▶ PROVIDED DATA
☆ ☆ ☆ ☆ ☆

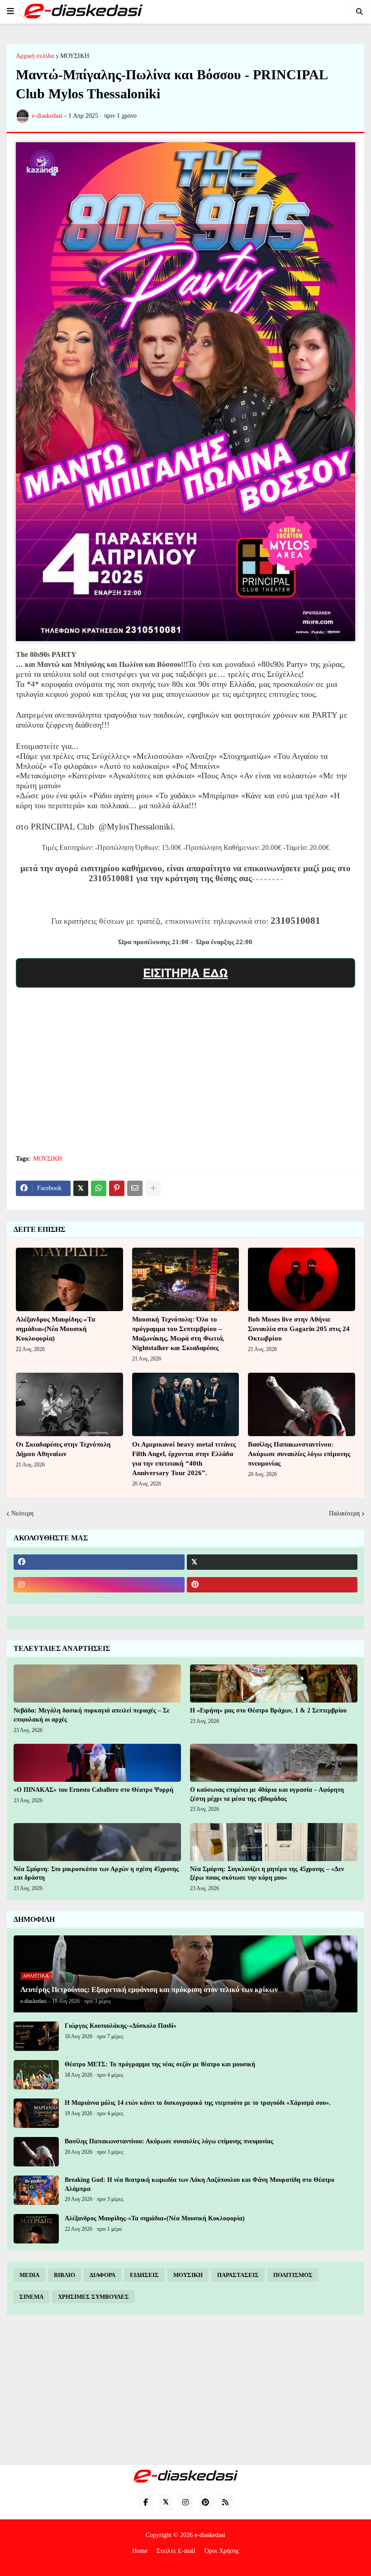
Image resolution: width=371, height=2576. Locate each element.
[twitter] (272, 1562)
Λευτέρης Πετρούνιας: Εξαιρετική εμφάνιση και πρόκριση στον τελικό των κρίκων (149, 1989)
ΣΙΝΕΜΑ (31, 2296)
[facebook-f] (145, 2502)
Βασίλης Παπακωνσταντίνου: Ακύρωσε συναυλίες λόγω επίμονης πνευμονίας (299, 1454)
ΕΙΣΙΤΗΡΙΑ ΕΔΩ (185, 972)
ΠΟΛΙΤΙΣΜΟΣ (293, 2275)
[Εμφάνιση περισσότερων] (153, 1188)
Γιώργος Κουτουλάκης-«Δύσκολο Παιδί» (120, 2025)
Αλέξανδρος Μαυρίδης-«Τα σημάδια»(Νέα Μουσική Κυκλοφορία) (55, 1329)
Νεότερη (22, 1513)
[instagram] (99, 1584)
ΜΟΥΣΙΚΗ (74, 56)
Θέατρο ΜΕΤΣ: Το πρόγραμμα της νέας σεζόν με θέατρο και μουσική (160, 2064)
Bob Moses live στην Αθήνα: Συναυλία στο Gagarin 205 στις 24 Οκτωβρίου (299, 1329)
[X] (80, 1188)
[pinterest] (272, 1584)
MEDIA (29, 2275)
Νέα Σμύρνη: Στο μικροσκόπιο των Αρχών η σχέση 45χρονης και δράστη (96, 1873)
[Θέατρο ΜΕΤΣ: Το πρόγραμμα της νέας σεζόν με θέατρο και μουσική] (36, 2074)
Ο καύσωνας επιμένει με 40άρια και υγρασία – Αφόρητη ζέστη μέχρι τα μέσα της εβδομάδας (267, 1794)
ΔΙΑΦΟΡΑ (102, 2275)
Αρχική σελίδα (35, 56)
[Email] (135, 1188)
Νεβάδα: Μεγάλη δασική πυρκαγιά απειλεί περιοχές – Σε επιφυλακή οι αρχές (92, 1715)
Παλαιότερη (344, 1513)
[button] (10, 11)
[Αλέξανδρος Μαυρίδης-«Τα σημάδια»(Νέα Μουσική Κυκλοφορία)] (69, 1279)
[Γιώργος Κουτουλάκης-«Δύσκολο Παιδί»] (36, 2036)
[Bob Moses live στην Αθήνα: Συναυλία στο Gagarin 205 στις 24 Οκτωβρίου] (301, 1279)
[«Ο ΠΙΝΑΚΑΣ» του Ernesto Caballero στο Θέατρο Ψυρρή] (97, 1763)
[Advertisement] (185, 1081)
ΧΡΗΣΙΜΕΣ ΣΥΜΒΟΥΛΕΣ (93, 2296)
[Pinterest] (116, 1188)
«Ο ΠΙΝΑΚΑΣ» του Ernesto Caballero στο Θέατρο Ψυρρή (93, 1789)
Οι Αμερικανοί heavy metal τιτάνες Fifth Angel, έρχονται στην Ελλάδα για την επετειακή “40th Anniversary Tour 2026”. (184, 1458)
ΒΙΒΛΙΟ (64, 2275)
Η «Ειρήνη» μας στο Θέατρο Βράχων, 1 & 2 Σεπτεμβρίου (268, 1710)
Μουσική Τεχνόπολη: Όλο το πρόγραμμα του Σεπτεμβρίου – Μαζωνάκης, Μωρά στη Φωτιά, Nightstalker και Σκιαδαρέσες (178, 1333)
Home (139, 2550)
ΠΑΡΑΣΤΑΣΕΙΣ (238, 2275)
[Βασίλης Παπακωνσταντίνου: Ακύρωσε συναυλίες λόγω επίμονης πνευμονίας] (301, 1404)
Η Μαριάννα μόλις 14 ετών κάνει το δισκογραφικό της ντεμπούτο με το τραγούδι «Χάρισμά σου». (198, 2102)
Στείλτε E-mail (176, 2550)
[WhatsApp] (98, 1188)
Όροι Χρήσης (222, 2550)
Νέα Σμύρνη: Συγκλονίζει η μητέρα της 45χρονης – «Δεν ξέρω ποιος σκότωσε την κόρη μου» (267, 1873)
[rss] (225, 2502)
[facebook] (99, 1562)
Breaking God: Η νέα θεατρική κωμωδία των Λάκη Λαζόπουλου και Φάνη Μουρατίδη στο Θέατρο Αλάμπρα (199, 2184)
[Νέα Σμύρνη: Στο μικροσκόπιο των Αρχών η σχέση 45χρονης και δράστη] (97, 1842)
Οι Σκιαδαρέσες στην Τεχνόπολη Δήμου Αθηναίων (63, 1449)
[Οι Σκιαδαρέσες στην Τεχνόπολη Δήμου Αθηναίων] (69, 1404)
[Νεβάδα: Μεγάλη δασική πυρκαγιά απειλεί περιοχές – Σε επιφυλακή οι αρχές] (97, 1683)
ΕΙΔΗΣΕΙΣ (144, 2275)
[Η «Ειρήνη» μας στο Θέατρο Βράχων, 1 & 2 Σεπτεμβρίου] (273, 1683)
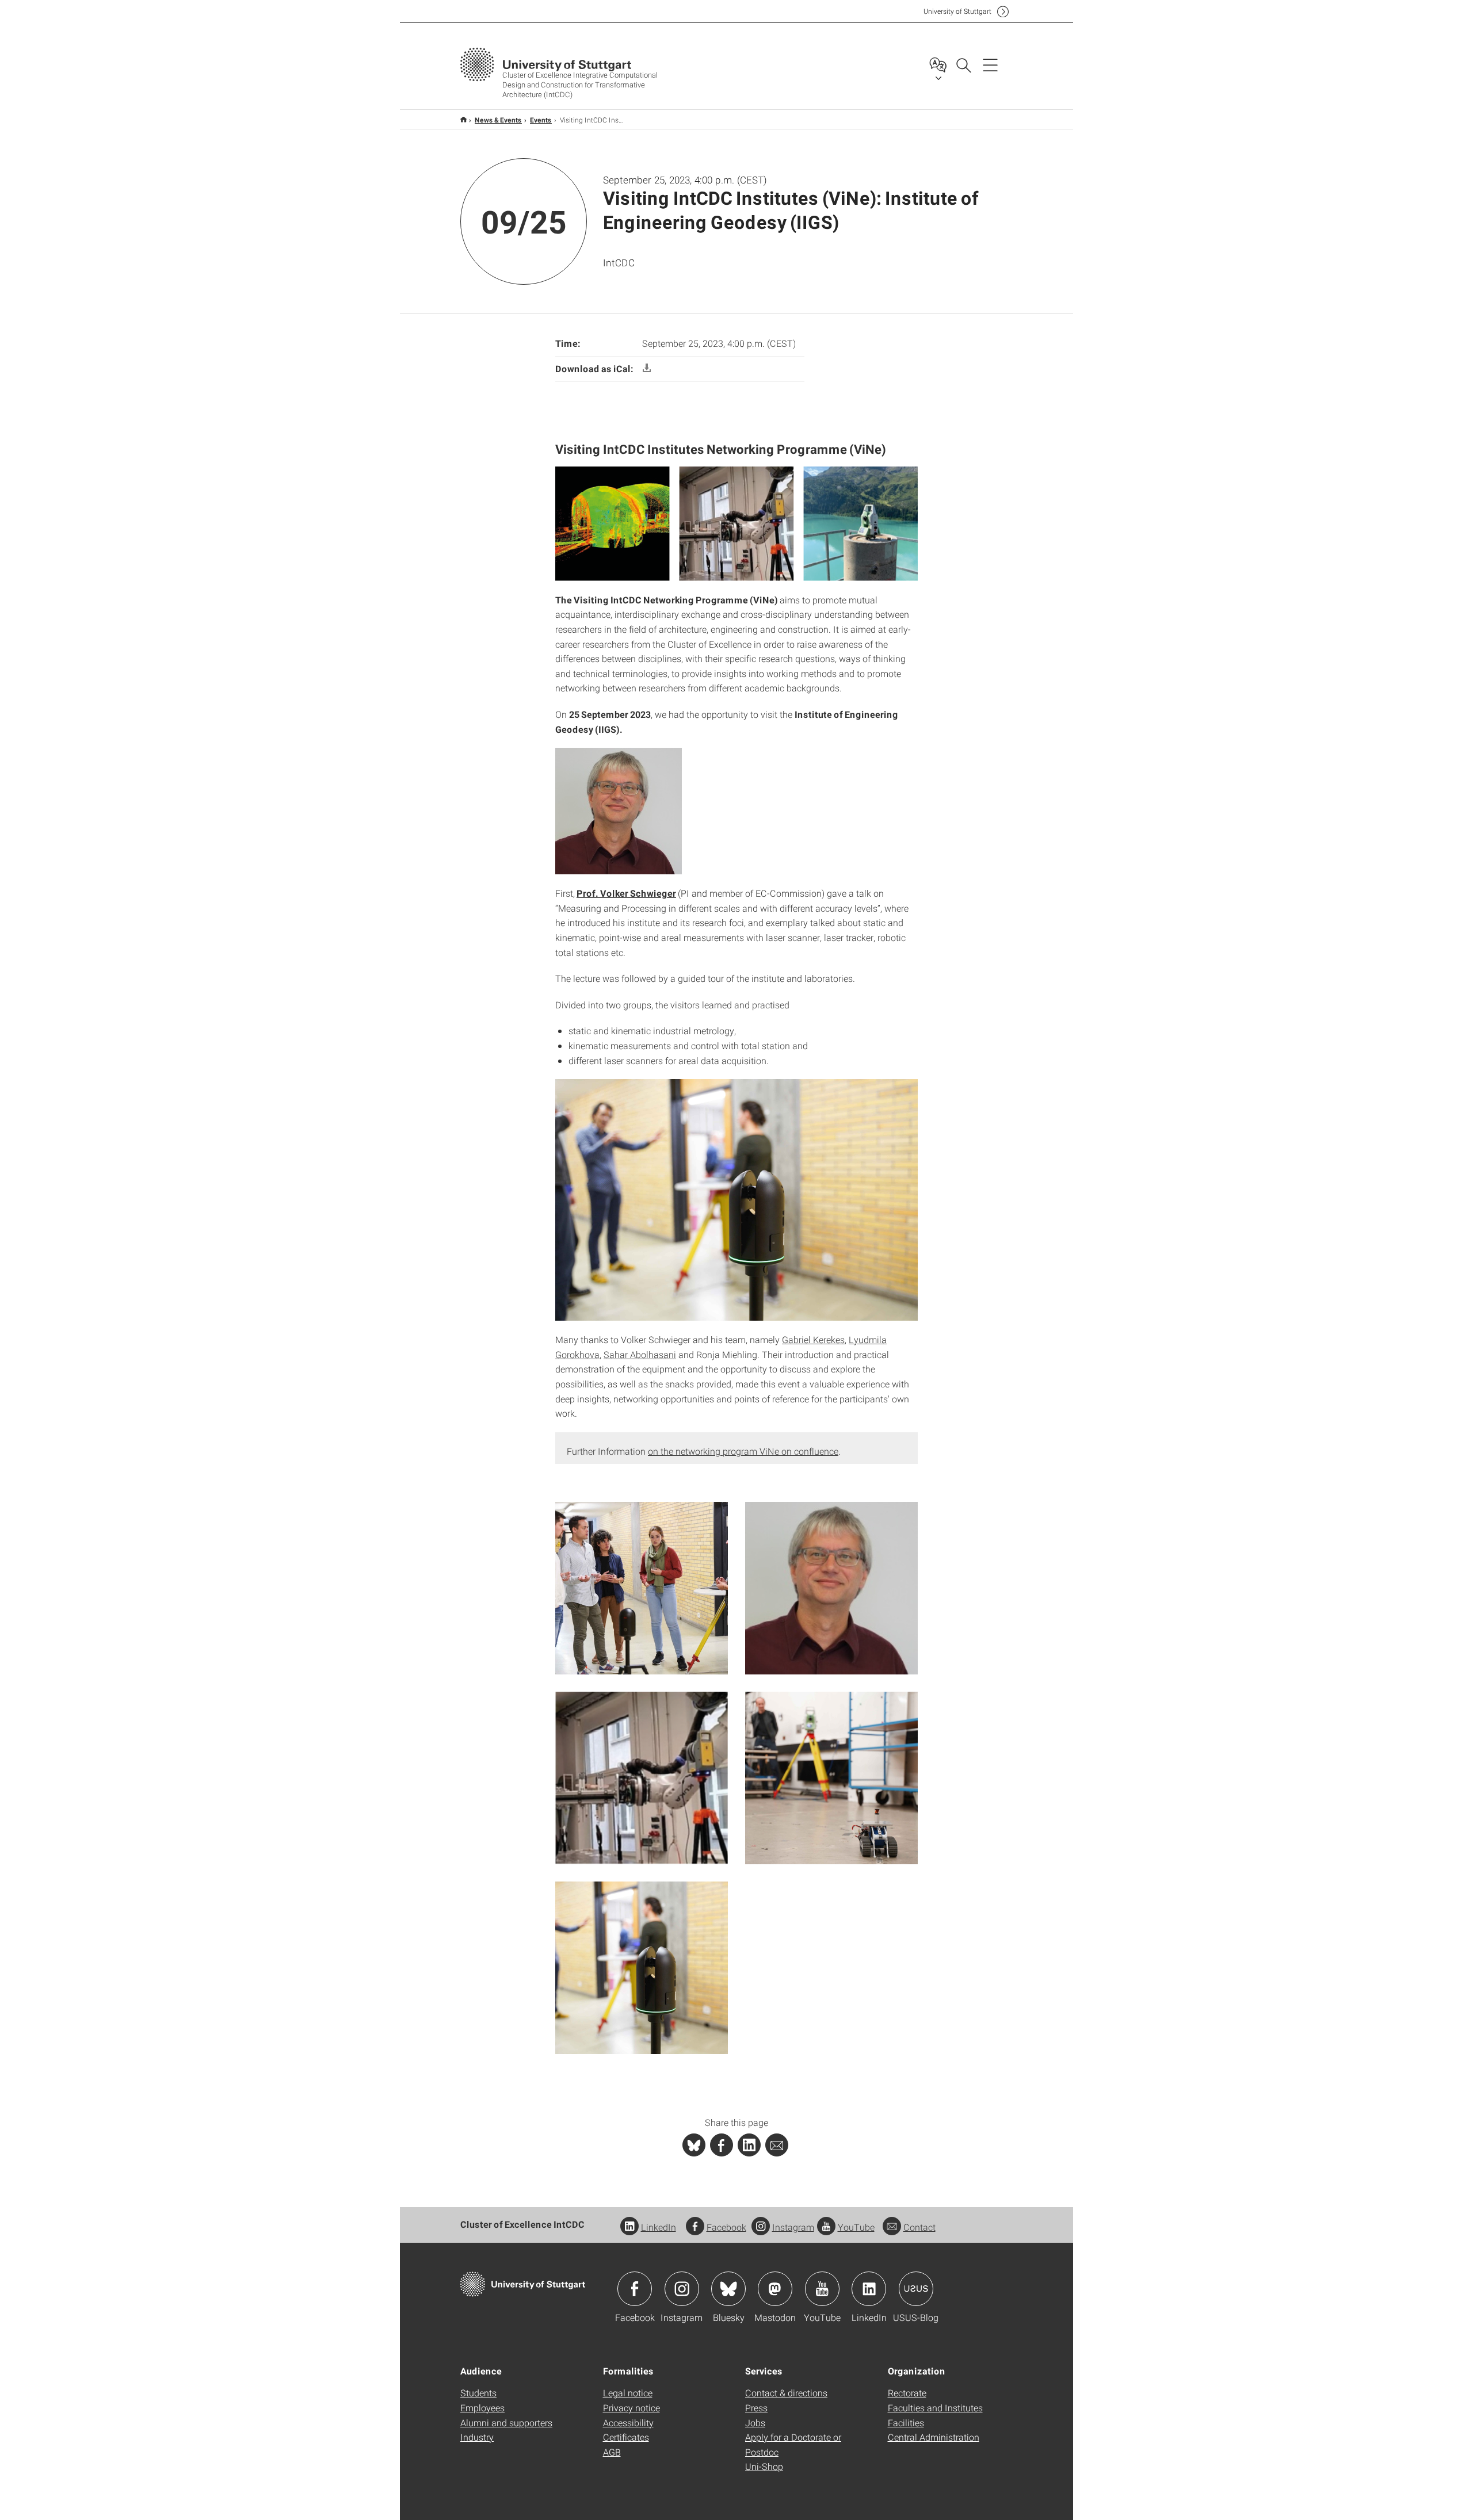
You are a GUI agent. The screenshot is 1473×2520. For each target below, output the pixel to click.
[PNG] (641, 1776)
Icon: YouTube (822, 2289)
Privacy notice (631, 2408)
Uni (957, 11)
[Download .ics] (646, 368)
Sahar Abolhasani (640, 1354)
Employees (482, 2408)
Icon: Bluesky (728, 2289)
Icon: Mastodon (775, 2289)
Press (756, 2408)
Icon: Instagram (682, 2289)
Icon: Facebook (634, 2289)
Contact (919, 2227)
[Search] (963, 64)
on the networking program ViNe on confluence (743, 1451)
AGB (612, 2452)
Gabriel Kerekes (813, 1339)
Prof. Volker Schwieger (626, 893)
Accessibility (628, 2422)
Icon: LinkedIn (869, 2289)
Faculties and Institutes (935, 2408)
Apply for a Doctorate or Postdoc (793, 2444)
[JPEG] (641, 1587)
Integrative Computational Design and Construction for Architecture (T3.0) (463, 119)
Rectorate (907, 2393)
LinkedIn (658, 2227)
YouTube (856, 2227)
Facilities (906, 2422)
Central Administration (933, 2437)
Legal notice (627, 2393)
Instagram (793, 2227)
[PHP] (721, 2144)
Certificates (626, 2437)
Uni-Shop (764, 2466)
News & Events (498, 119)
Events (541, 119)
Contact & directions (786, 2393)
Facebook (726, 2227)
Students (478, 2393)
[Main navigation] (990, 64)
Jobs (755, 2422)
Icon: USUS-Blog (916, 2289)
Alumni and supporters (506, 2422)
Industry (477, 2437)
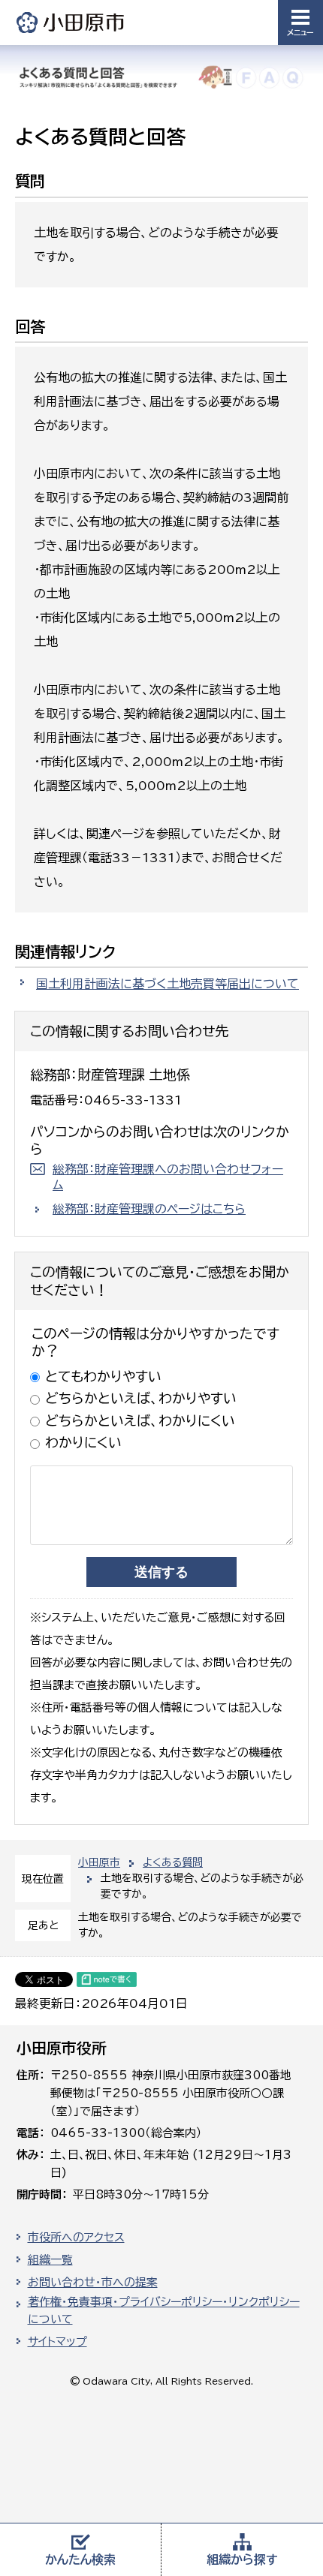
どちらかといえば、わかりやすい (141, 1398)
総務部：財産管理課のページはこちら (149, 1209)
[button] (300, 22)
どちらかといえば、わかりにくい (140, 1420)
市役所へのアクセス (76, 2237)
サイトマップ (57, 2341)
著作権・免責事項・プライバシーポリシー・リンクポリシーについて (164, 2310)
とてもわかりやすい (103, 1376)
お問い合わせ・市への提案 (93, 2282)
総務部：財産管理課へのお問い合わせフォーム (168, 1177)
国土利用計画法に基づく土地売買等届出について (167, 984)
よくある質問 (173, 1862)
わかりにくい (83, 1442)
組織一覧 (50, 2259)
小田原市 (71, 22)
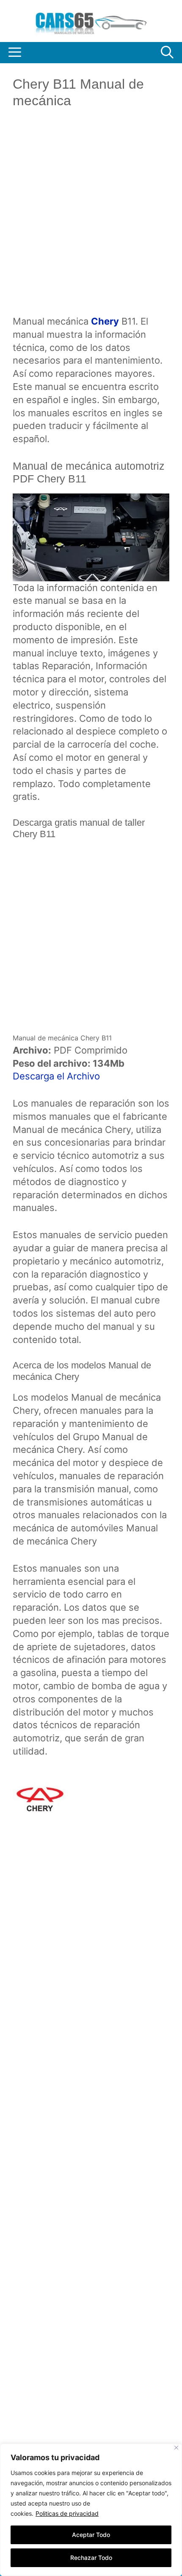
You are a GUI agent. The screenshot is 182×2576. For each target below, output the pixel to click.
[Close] (176, 2448)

☆ ☆ ☆ ☆ ☆

▶ ACTIVITY
Look above for the line containing "Μουσική Τεχνόπολη: Όλο" and the line containing "[JPEG] (641, 1587)", then reproduce both and everything between them exactly, pictures omitted.

▶ TASK OUTPUT
Μουσική Τεχνόπολη: Όλο το πρόγραμμα του Σεπτεμβρίου – Μαζωνάκης, Μωρά στη Φωτιά, Nightstalker και Σκιαδαρέσες (178, 1333)
Home (139, 2550)
ΠΑΡΑΣΤΑΣΕΙΣ (238, 2275)
[Βασίλης Παπακωνσταντίνου: Ακύρωσε συναυλίες λόγω επίμονης πνευμονίας] (301, 1404)
Η Μαριάννα μόλις 14 ετών κάνει το δισκογραφικό της ντεμπούτο με το τραγούδι «Χάρισμά σου». (198, 2102)
Στείλτε E-mail (176, 2550)
[WhatsApp] (98, 1188)
Όροι Χρήσης (222, 2550)
Νέα Σμύρνη: Συγκλονίζει η μητέρα της 45χρονης – «Δεν ξέρω ποιος σκότωσε την κόρη μου» (267, 1873)
[rss] (225, 2502)
[facebook] (99, 1562)
Breaking God: Η νέα θεατρική κωμωδία των Λάκη Λαζόπουλου και Φάνη Μουρατίδη στο Θέατρο Αλάμπρα (199, 2184)
[Νέα Σμύρνη: Στο μικροσκόπιο των Αρχών η σχέση 45χρονης και δράστη] (97, 1842)
Οι Σκιαδαρέσες στην Τεχνόπολη Δήμου Αθηναίων (63, 1449)
[Οι Σκιαδαρέσες στην Τεχνόπολη Δήμου Αθηναίων] (69, 1404)
[Νεβάδα: Μεγάλη δασική πυρκαγιά απειλεί περιοχές – Σε επιφυλακή οι αρχές] (97, 1683)
ΕΙΔΗΣΕΙΣ (144, 2275)
[Η «Ειρήνη» μας στο Θέατρο Βράχων, 1 & 2 Σεπτεμβρίου] (273, 1683)
You are a GUI agent. The screenshot is 1473×2520. For each target below, output the pixel to click.
[PNG] (641, 1776)
Icon: YouTube (822, 2289)
Privacy notice (631, 2408)
Uni (957, 11)
[Download .ics] (646, 368)
Sahar Abolhasani (640, 1354)
Employees (482, 2408)
Icon: Bluesky (728, 2289)
Icon: Mastodon (775, 2289)
Press (756, 2408)
Icon: Instagram (682, 2289)
Icon: Facebook (634, 2289)
Contact (919, 2227)
[Search] (963, 64)
on the networking program ViNe on confluence (743, 1451)
AGB (612, 2452)
Gabriel Kerekes (813, 1339)
Prof. Volker Schwieger (626, 893)
Accessibility (628, 2422)
Icon: LinkedIn (869, 2289)
Faculties and Institutes (935, 2408)
Apply for a Doctorate or Postdoc (793, 2444)
[JPEG] (641, 1587)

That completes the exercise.